Autopsy (Kay Scarpetta Book 25)

  • Cornwell, Patricia
  • William Morrow

 

 スカーペッタ シリーズの5年ぶりの新作。5年も間があいたのは作者がその間、NASAのサイバー犯罪捜査官(?) が主役の別のシリーズ(未訳) を書いていたからで、本作でスカーペッタの担当する事件が何と宇宙空間にまで及ぶすごい話になっているのは、その影響かなと。そのCaptain Chase シリーズは不評だったらしく2作で終わっているので、もしかしたらそちらのシリーズで使おうと思っていたプロットをスカーペッタ シリーズに流用したのかもしれないな。

 でもその宇宙がらみの事件が興味深くて面白かったのは確かで、そっちの事件をメインに書いてくれたら良かったのにとちょっと思った。スカーペッタが大統領との会合に呼ばれるほど出世していて驚いたわ。壮大な事件のように見えて、結末はやや尻すぼみだったけど、まあ面白かった。新任の検屍局長スカーペッタが職場で傲慢な部下に悩まされたり、出世しか頭にない上司から圧力を受けたり、人間関係に苦労しすぎなのがもどかしかった。

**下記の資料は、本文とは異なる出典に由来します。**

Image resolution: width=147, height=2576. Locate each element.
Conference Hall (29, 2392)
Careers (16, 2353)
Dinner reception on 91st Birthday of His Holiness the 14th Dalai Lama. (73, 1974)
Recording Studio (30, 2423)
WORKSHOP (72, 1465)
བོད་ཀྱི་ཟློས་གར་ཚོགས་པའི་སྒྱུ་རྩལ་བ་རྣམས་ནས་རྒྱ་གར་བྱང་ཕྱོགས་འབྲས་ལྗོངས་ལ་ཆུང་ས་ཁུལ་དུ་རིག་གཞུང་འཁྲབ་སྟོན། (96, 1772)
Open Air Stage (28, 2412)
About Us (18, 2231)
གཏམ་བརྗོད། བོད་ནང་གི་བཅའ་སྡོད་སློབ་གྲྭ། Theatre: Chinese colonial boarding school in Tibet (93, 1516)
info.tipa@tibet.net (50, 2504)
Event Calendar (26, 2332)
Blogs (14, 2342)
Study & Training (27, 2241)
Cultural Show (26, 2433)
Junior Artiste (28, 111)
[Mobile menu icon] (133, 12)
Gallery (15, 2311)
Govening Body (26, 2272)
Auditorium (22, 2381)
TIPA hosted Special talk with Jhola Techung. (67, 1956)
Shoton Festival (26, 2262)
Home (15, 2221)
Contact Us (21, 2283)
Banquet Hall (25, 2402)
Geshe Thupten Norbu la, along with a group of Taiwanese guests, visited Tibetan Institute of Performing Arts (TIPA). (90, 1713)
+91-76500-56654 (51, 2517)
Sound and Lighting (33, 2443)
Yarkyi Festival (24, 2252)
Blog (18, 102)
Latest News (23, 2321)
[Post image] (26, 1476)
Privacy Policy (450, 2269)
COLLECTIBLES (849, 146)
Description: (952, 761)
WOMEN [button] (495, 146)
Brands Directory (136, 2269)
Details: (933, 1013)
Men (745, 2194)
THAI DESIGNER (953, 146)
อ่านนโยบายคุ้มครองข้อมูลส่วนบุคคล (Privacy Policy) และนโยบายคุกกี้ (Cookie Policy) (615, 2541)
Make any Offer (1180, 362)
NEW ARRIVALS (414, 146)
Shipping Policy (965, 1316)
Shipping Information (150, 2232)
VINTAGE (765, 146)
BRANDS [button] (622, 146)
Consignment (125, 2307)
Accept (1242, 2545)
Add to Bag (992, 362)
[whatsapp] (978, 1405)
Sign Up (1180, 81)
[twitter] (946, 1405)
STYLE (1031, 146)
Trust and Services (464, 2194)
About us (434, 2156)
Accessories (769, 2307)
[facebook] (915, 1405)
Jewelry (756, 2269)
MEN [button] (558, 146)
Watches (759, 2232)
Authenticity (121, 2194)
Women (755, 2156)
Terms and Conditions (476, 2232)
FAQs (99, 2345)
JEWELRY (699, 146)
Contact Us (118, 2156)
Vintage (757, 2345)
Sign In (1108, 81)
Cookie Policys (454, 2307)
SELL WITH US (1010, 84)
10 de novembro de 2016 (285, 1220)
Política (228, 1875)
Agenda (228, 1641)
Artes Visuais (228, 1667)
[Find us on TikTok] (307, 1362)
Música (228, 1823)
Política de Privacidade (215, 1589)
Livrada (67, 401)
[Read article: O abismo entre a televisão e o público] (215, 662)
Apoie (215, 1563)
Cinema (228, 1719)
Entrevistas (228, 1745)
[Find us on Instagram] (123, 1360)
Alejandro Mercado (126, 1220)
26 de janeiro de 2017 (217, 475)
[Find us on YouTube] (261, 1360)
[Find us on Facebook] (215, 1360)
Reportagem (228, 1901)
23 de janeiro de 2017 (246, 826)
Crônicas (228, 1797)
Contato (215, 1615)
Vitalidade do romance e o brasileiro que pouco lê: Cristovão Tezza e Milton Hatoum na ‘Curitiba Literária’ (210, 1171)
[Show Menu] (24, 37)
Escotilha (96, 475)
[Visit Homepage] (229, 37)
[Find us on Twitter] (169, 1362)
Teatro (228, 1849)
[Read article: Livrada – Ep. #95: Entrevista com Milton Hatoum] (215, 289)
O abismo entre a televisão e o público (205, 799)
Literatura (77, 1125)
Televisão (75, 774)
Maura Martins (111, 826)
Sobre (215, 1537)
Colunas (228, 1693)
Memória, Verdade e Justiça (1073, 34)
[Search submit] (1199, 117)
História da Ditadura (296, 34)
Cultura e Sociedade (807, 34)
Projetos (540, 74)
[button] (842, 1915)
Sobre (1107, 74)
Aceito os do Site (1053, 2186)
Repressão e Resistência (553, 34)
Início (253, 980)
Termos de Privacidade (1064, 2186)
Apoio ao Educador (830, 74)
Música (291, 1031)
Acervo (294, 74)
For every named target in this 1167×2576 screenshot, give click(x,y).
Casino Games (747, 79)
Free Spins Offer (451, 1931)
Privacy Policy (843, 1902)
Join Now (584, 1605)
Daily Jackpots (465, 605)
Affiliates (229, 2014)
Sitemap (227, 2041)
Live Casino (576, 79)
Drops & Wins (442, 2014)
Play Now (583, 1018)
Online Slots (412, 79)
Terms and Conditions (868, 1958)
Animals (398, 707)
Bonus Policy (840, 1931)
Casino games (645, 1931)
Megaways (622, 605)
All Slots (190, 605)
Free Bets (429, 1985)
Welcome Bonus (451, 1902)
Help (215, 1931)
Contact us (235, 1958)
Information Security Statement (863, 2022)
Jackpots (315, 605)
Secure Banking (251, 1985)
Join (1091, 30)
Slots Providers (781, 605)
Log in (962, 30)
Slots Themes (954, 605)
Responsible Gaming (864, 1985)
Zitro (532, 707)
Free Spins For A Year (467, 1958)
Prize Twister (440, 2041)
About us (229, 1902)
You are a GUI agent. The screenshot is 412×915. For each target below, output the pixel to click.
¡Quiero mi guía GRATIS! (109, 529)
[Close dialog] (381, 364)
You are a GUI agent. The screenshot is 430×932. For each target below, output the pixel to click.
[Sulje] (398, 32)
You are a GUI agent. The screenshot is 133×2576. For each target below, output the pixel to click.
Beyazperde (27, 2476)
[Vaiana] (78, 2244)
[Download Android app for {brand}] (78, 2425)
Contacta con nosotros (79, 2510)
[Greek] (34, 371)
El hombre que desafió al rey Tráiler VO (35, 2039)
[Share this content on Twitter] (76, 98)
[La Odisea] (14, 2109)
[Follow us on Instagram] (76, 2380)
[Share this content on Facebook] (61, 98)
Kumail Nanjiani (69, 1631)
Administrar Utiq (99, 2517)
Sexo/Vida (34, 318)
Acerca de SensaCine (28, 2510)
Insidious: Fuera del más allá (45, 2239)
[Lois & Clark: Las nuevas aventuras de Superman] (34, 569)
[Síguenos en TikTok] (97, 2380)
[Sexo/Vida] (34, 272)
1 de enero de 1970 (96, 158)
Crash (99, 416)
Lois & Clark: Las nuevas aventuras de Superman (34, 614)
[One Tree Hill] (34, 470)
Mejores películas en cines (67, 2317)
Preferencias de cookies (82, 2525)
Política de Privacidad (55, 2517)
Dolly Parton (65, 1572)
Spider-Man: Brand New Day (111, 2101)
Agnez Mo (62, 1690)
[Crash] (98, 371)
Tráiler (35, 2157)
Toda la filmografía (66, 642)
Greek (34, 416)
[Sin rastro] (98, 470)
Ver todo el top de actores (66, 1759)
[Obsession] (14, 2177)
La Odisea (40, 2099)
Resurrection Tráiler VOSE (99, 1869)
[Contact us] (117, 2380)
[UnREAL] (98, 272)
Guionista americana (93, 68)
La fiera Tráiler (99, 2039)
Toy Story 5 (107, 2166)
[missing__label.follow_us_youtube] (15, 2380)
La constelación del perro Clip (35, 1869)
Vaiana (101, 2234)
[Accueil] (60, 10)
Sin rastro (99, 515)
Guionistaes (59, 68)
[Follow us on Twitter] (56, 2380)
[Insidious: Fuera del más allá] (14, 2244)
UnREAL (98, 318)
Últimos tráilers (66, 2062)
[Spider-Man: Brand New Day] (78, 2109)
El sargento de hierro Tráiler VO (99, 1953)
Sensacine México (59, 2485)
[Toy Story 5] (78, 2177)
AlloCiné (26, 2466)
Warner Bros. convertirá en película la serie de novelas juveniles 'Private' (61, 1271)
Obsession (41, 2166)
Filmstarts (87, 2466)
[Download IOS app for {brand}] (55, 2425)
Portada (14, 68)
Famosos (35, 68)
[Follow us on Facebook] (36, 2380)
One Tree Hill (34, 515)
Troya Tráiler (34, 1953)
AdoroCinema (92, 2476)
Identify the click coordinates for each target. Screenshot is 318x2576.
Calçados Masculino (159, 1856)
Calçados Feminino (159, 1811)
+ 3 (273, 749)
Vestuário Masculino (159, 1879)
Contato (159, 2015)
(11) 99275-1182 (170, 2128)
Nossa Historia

 P・コーンウェルは検屍官が主役のこのシリーズをかれこれ30年以上も書き続けているだけあって、検屍関係のネタは芸が細かくて面白い。検屍局の様子も詳細に描かれていてリアリティがある。中国発祥のオピオイド系の新しいドラッグが出回り始めてアメリカにも上陸しているとか怖いわ~。3Dプリンターで皮膚や臓器を作る研究が進んでいるというのにも驚いた。この原書のcopyrightは2021年だけど、既にGpt-3に言及していたわね。GPTってgenerative pretrained transformer の略なのね。

 このシリーズもamazonがドラマ化予定なので、また注目が集まりそう。(主役のニコール・キッドマンと、ジェイミー・リー・カーティス以外のキャストはまだ決まっていないみたいだし、見られるのはだいぶ先だろうけど。)私はずっと昔に最初の5~6冊を読んだ後、長いこと遠ざかっていたので、そこまでこのシリーズの熱心な読者ではないけど、次作が翻訳されたらまた読もうと思う。amazonのドラマ化と言えば、このシリーズよりもジェームズ・パタースンのアレックス・クロスのシリーズのほうが早く見られそう。あのシリーズは昔、モーガン・フリーマン主演で映画化されたのを見た覚えがあるけど、小説は読んだことがないのよね。アレックス・クロスもスカーペッタに負けないくらい長く続いてるシリーズだけど翻訳が途中で止まっている。スカーペッタのシリーズは初期のほうが面白くてだんだんつまらなくなっているという評判なのに対し、アレックス・クロスは割と面白さが持続しているみたいなので、ドラマ化されることだし翻訳を再開すればいいのに。